2. Description of Related Art
A VLF coil for use in cancelling a ultra-low frequency generated by a deflecting yoke is fixed to the front surface of the deflecting yoke of a television set.
In connection with this VLF coil it has been previously proposed to form the two coils of the device seperately using a winding machine and then manually insert the coils onto a bobbin.
However, this method has suffered from the drawback of low productivity and poor quality stability due to the fact that the coils were manually assembled.
In addition, the related art winding machine suffers from the drawback that the length of the coil end was fixed and could not be varied, resulting in a wasteful wire surplus when the end of the wire was wound at the terminal of the base plate arranged on the bobbin.
Further, the related art encountered the problem of requiring a large number of assembling and soldering steps as well as a high cost due to the fact that the two coils were inserted into the bobbin and soldered to form a single coil arrangement.
The present invention has been completed in view of the aforesaid problems and it is an object of the present invention to provide a coil winding device and a coil winding method capable of improved productivity, concurrently stable quality, reduced cost and thus capable of producing an inexpensive coil.

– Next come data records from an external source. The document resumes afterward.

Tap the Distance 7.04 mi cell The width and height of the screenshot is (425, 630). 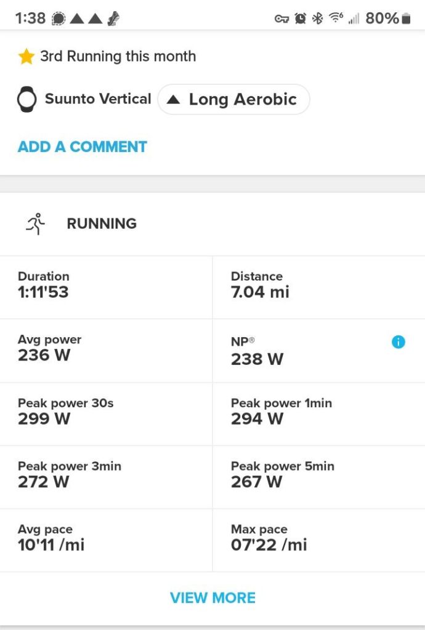(x=318, y=285)
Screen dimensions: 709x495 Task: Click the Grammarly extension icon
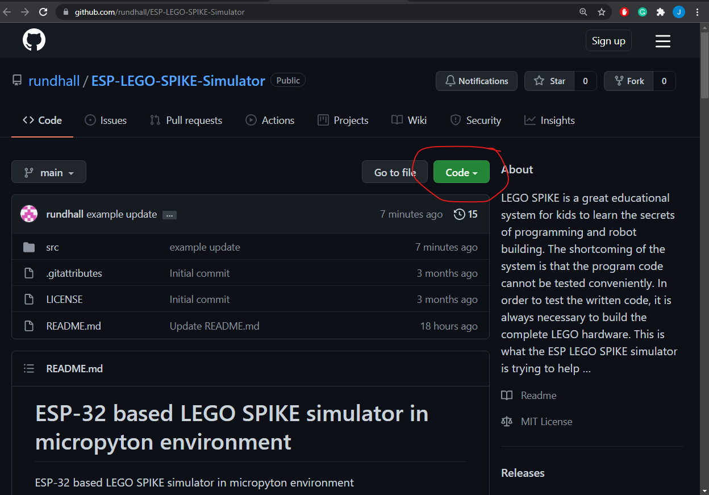[x=643, y=11]
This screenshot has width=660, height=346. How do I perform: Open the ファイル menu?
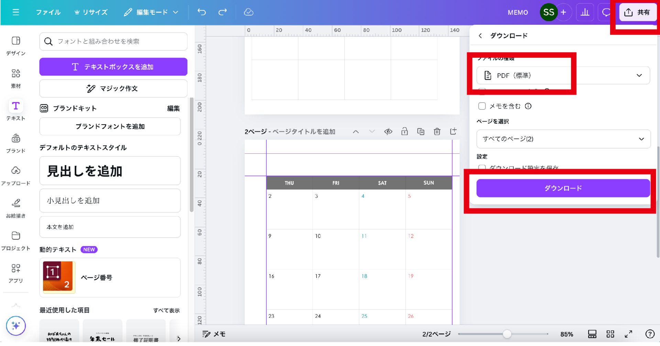click(48, 12)
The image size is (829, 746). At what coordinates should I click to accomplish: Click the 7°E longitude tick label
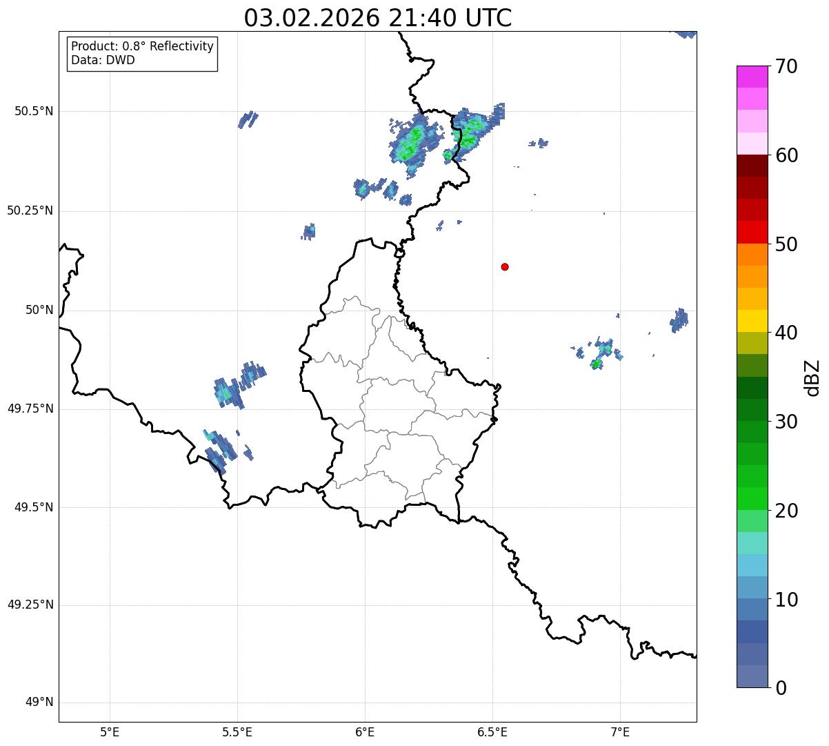[620, 732]
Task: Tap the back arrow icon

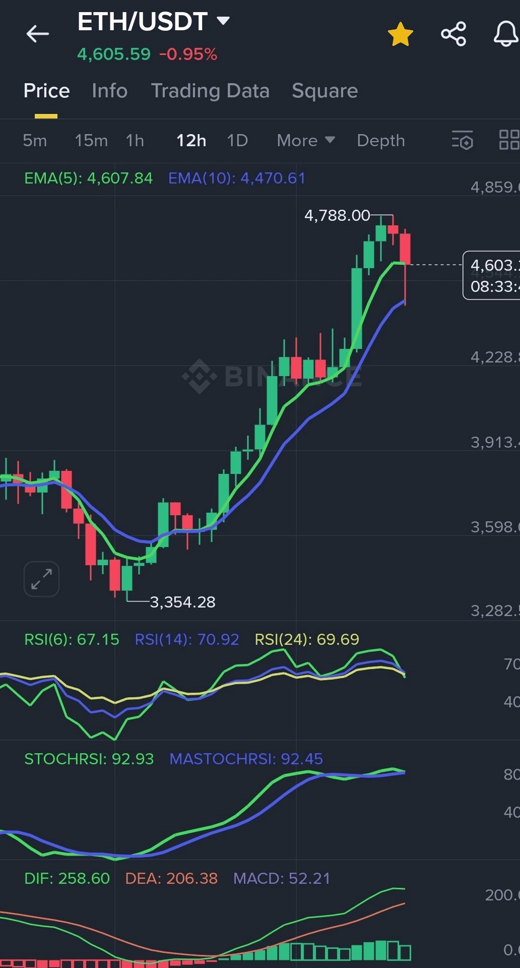Action: 37,34
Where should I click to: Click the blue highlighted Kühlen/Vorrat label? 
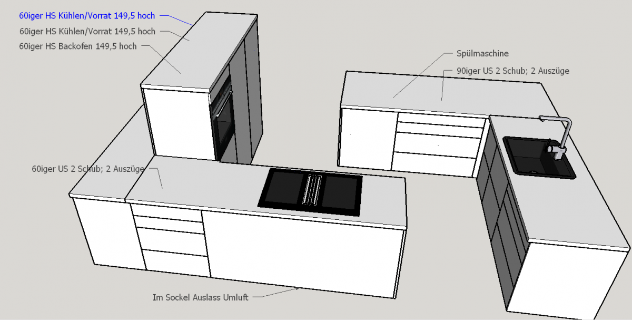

Further objects of the present invention will become apparent as the following description of the preferred embodiment is made.
This object is accomplished in the device of the present invention by arranging a configuration comprised of a bobbin rotating unit for holding a bobbin on which a wire is wound while it is being rotated; a nozzle for sequentially feeding out wire; wire clamp means for clamping a starting end of winding of the wire fed out of the nozzle which is rotated with the bobbin rotating unit; cutting means for clamping and cutting a finishing end of the wound wire; and NC (numerical control) control means for controlling selective motion of the nozzle in a vertical direction substantially at a right angle to a horizontal direction in parallel with an axis of the bobbin, controlling a rotation of the bobbin rotating unit, controlling a clamp of the wire with the wire clamp means and controlling the clamp and cutting of the wire with the cutting means.
In addition, in the case that the present invention is to be performed, the cutting means can optionally adjust a length of the finished end of the wire of winding operation which is fed out of the bobbin, or be provided with grooves for guiding the wire at an outer circumference of the bobbin so as to wind the wire in the grooves and thus form a coil which can be utilized as a VLF coil.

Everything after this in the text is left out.